In the Congdon case, I was able to prove that the fingerprint of [my client’s husband], Roger Caldwell, which the prosecutor used to get a conviction in a separate case a year before, was misidentified by the state’s fingerprint expert.

My fingerprint expert was a jack of all trades. Herb MacDonell. Smart as hell. He was a chemist for Dow Corning in New York, but he’d retired and got involved in forensics. Herb said the fingerprint was not only not Roger Caldwell’s fingerprint, it wasn’t even a fingerprint; it was a thumbprint. And it wasn’t Caldwell’s thumbprint, either. He also said, in his opinion, somebody altered the fingerprint.

I said, “You mean forged? He was hesitant to use the word but finally on the witness stand, he said, “Yes.”

The prosecutor thought he was bullshitting them, and he asked the judge for permission to take some of the evidence back to his motel room: “I just want to review the records for closing arguments.” I knew exactly what he was doing. He was going to have somebody else look at the fingerprints. This was on a Friday. He comes back Monday with a hangdog look on his face. He says, “Let’s go in chambers.” And he said, “I think it’s my obligation to tell the jury, ‘Look, we took the evidence and had a person examine them, and he agreed with Mr. MacDonell’s testimony and he’s going to stipulate it that his testimony was accurate.’”

I said, “I want to call him as my witness.” Now he’s my witness. And he confirms everything MacDonell said.

That’s gotta be fun.

Oh yeah. You just don’t get those. You read ’em, you see ’em on TV and in the movies. But it happened.

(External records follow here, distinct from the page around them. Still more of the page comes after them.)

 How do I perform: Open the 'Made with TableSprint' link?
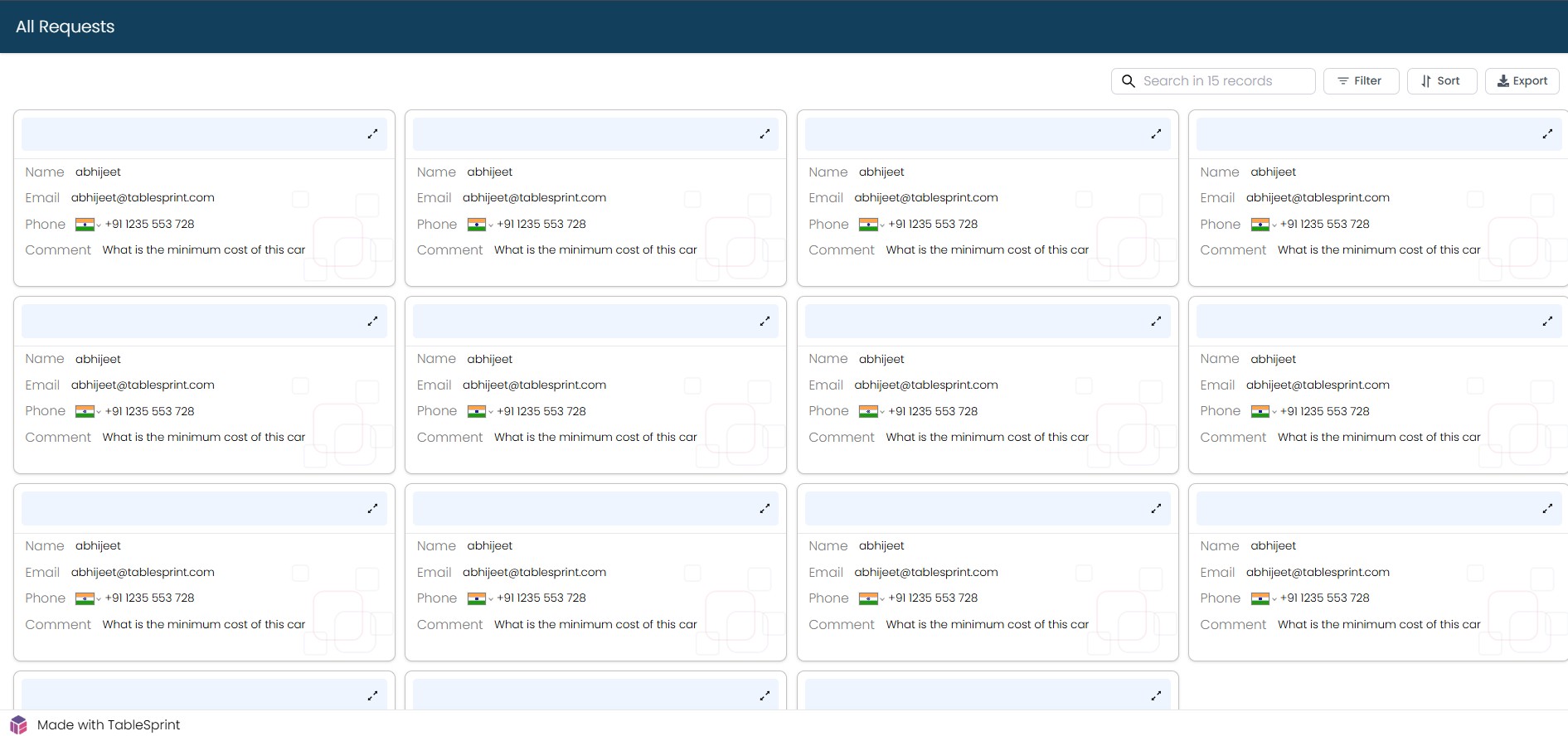pyautogui.click(x=109, y=724)
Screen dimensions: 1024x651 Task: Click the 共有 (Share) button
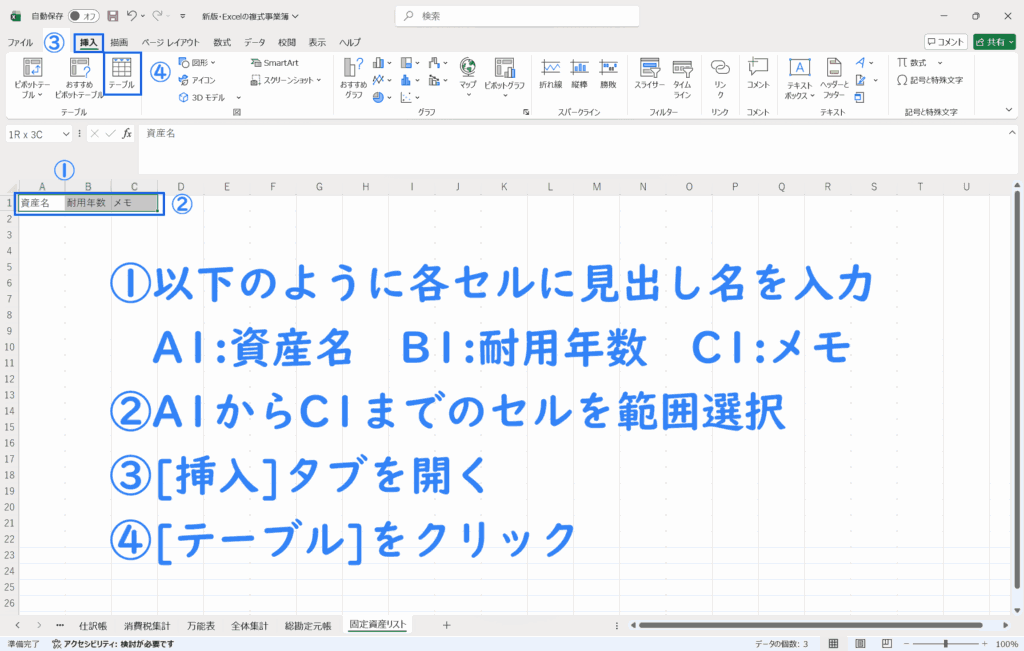(x=994, y=42)
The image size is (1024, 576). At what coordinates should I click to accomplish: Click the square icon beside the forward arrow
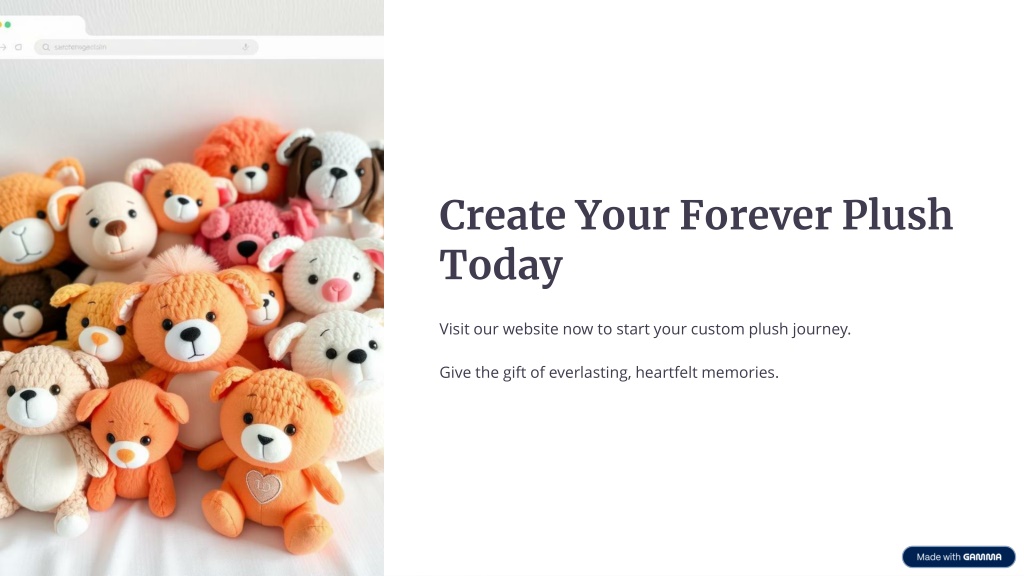pos(19,47)
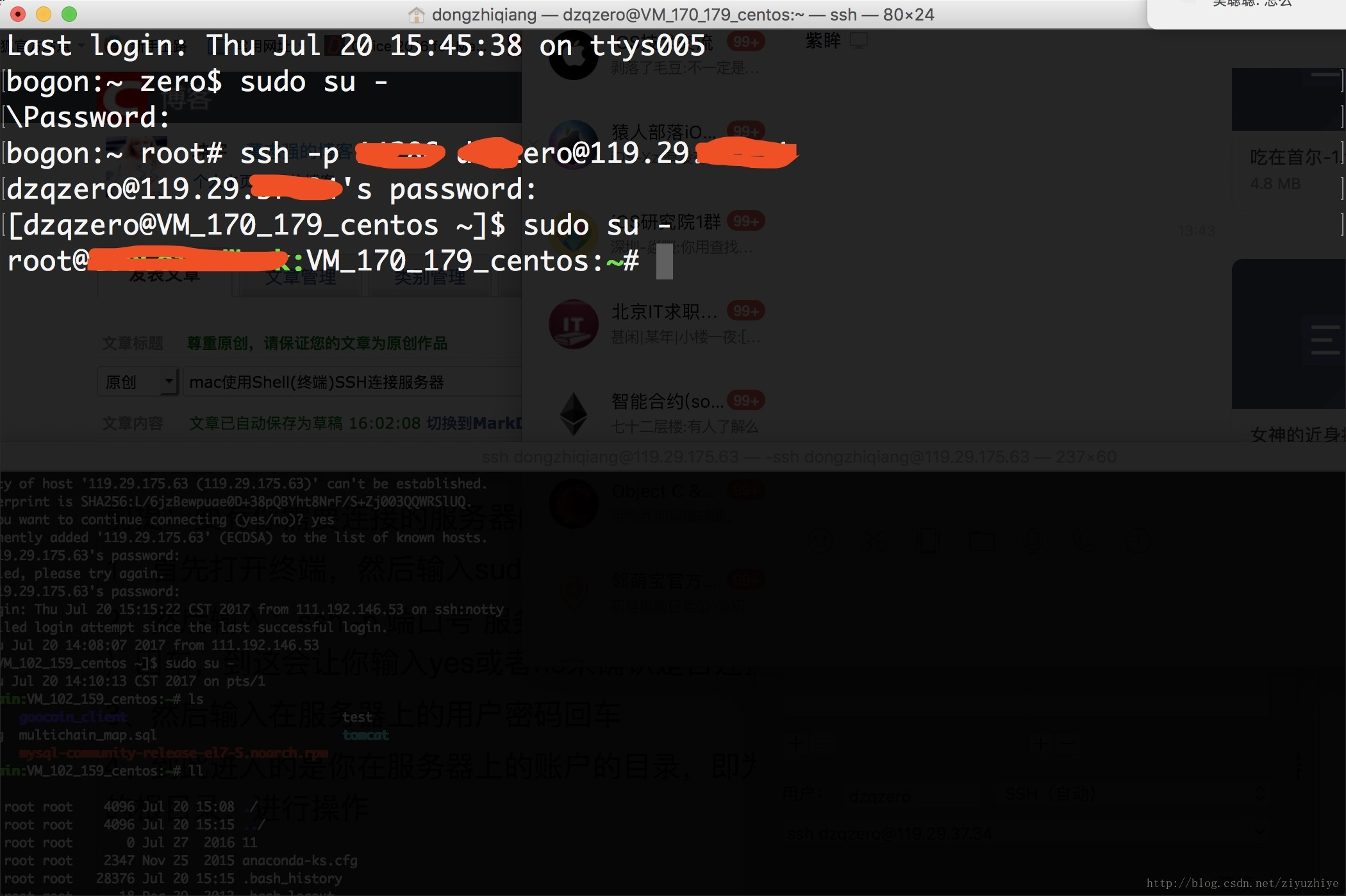Open the 原创 article type dropdown
The height and width of the screenshot is (896, 1346).
point(138,382)
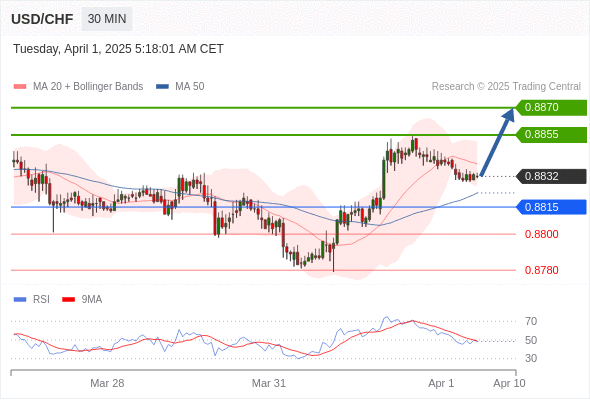Click the Mar 31 date axis marker
Image resolution: width=590 pixels, height=400 pixels.
(x=269, y=383)
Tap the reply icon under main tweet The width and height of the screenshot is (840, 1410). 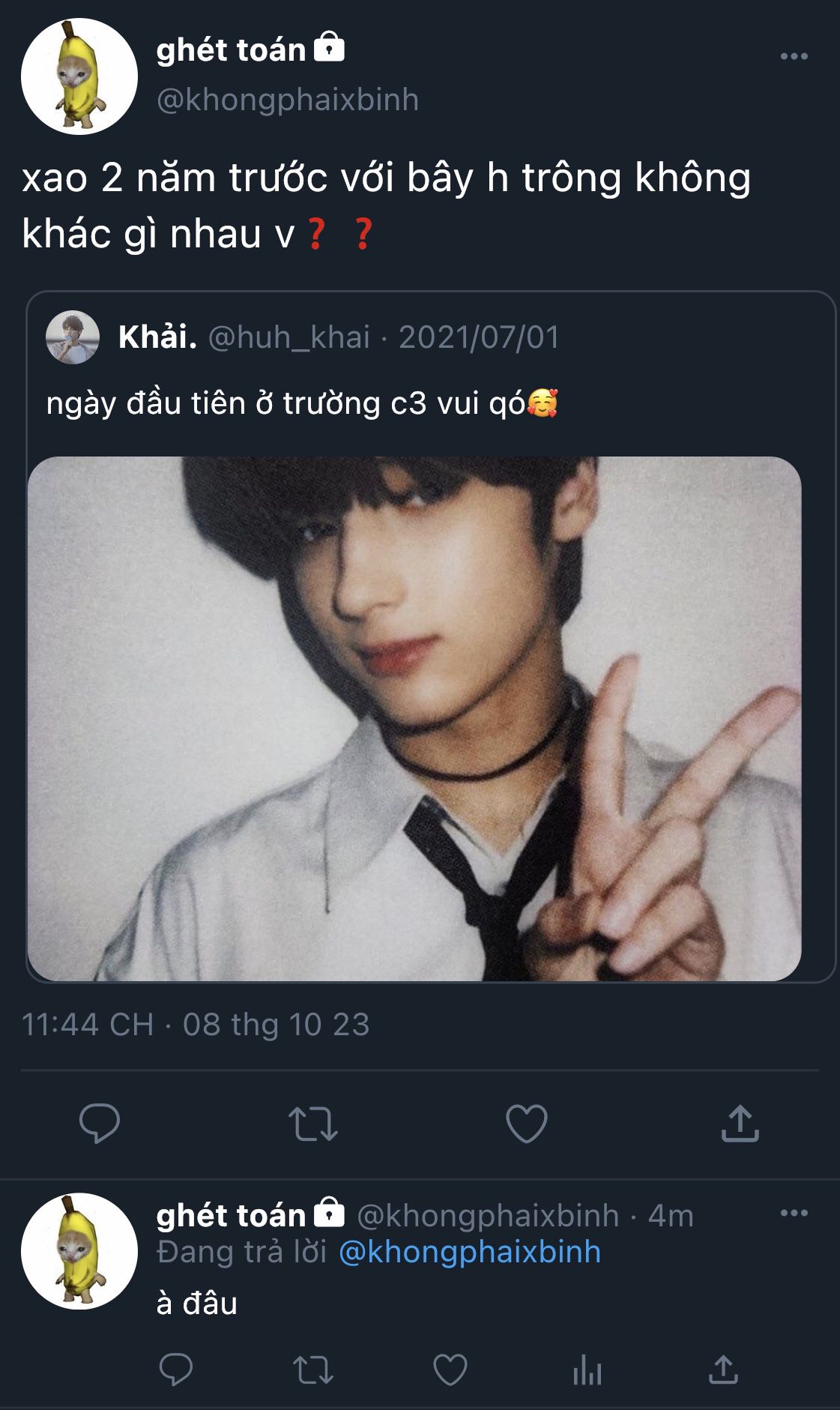pyautogui.click(x=100, y=1123)
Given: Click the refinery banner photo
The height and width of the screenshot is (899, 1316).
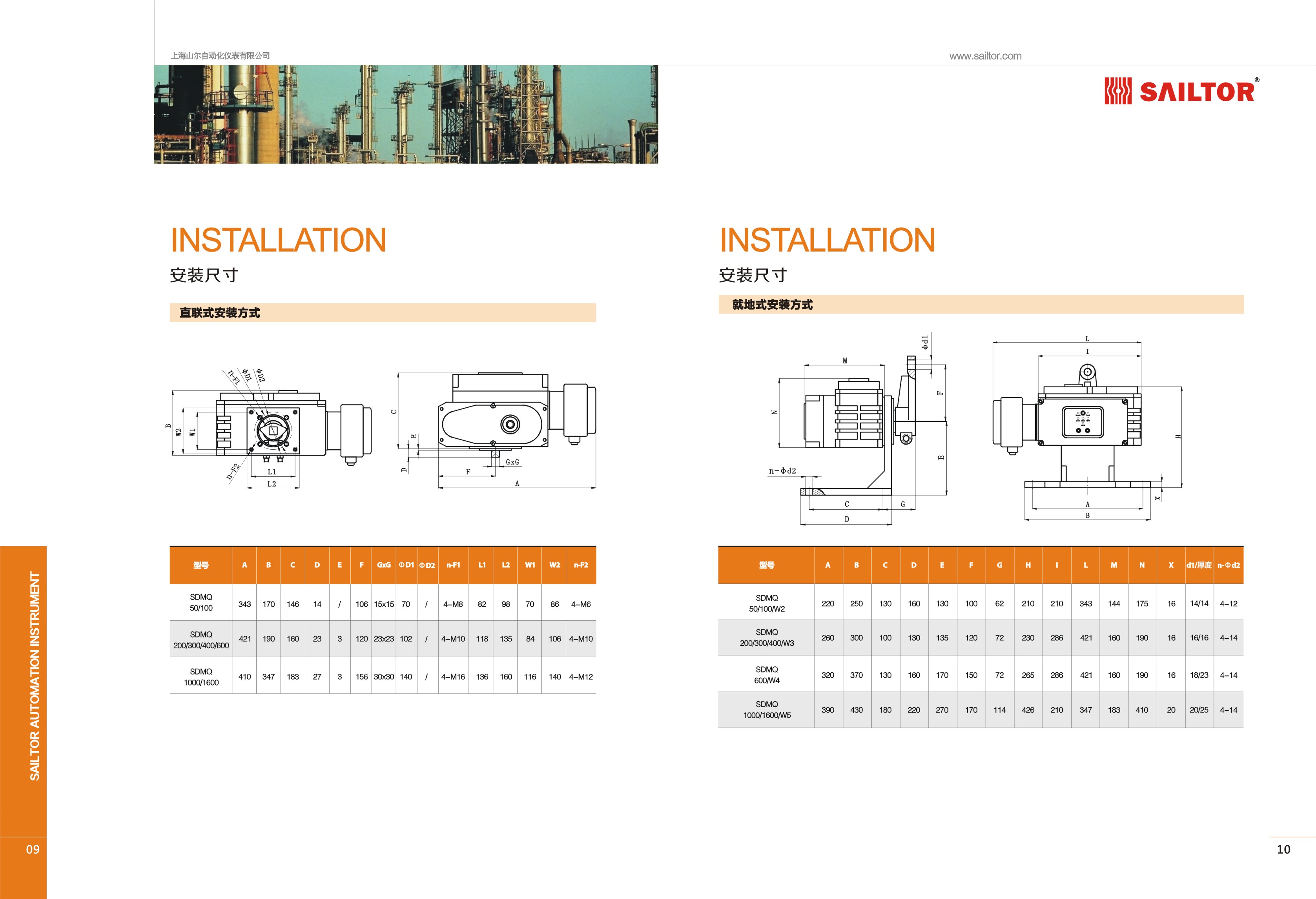Looking at the screenshot, I should point(405,114).
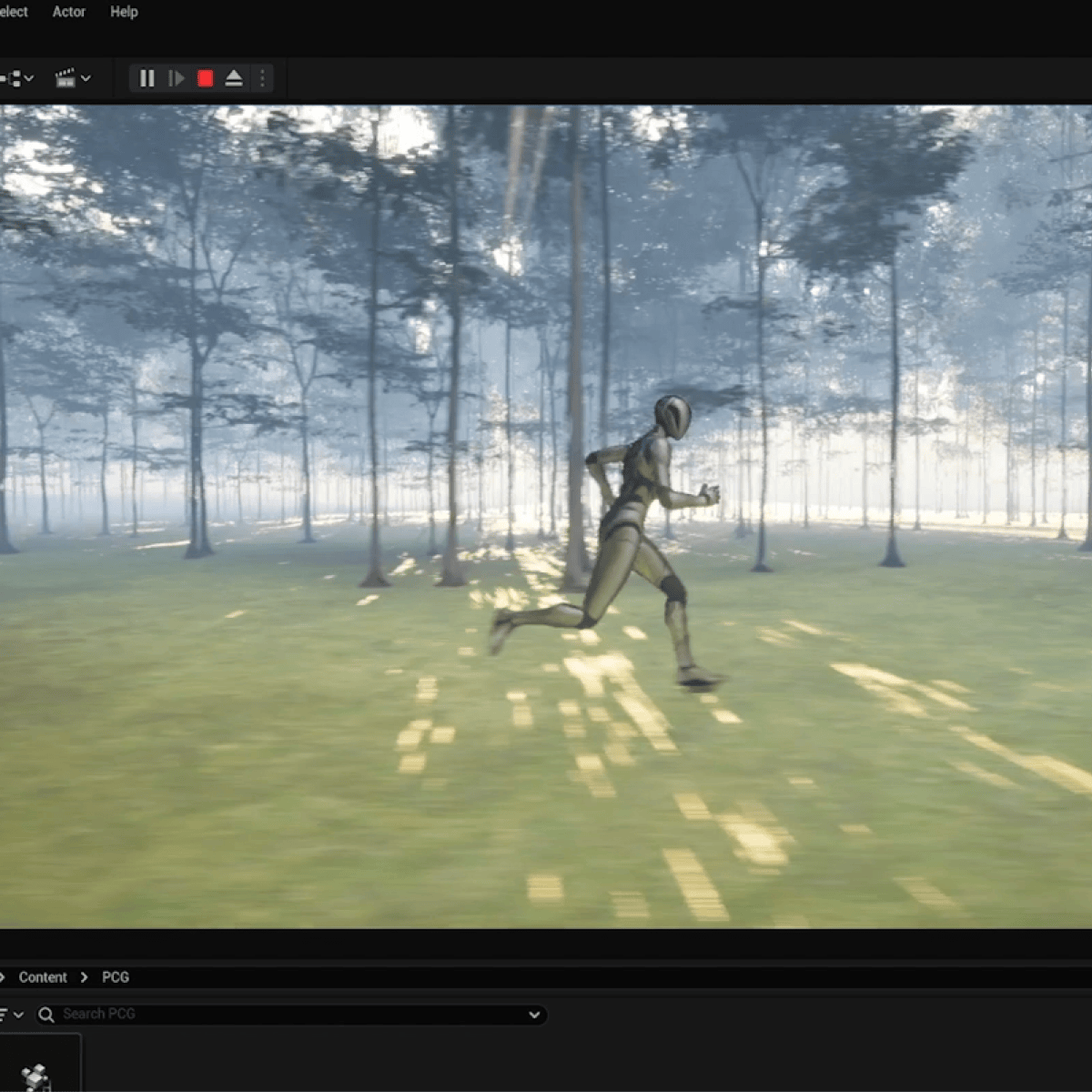Open the playback options vertical ellipsis menu

(x=262, y=78)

So after the Congdon case, I called Herb up and told him about the [Piper kidnapping] case. I said, “Do you have time to look at another print?” He said, “That was only the second time in my whole career I said a fingerprint was misidentified or tampered with. You’re wasting your time.” I said, “Do me a favor.”

So we send him up to take a look at it and he says, “This fingerprint is a phony. It might have been one time a picture of a fingerprint, but it’s not the same picture they originally took. They altered it.”

Did you say, “You mean forged?”

[Laughs] I said, “Can you come testify to that? We’re in the middle of this goddamned Piper trial.” So he comes down, shows all these charts and absolutely convinced me. He says, “What you might want to do, since a lot of this has to do with photography”—he was an amateur photographer, too, he was an amateur everything, this guy, although he was a real pro in my opinion—“you might want to get a commercial photographer just to back me up and corroborate it.”

So I got a commercial photographer, who absolutely confirmed that this was a photo. After we called these guys as witnesses, we rested our case, and the prosecution rested without calling a rebuttal witness. Now what does that tell you? They fucked up the fingerprint. The jury was out in less than three hours and acquitted them.

So it seems a good lawyer still needs a lot of good people around him—either investigators or fingerprint experts.

There’s no question: The key to any trial, whether it’s a civil or a criminal trial, is a thorough investigation and a constant search for other pieces of evidence. What you see in the courtroom is maybe 10 percent of what the case is about.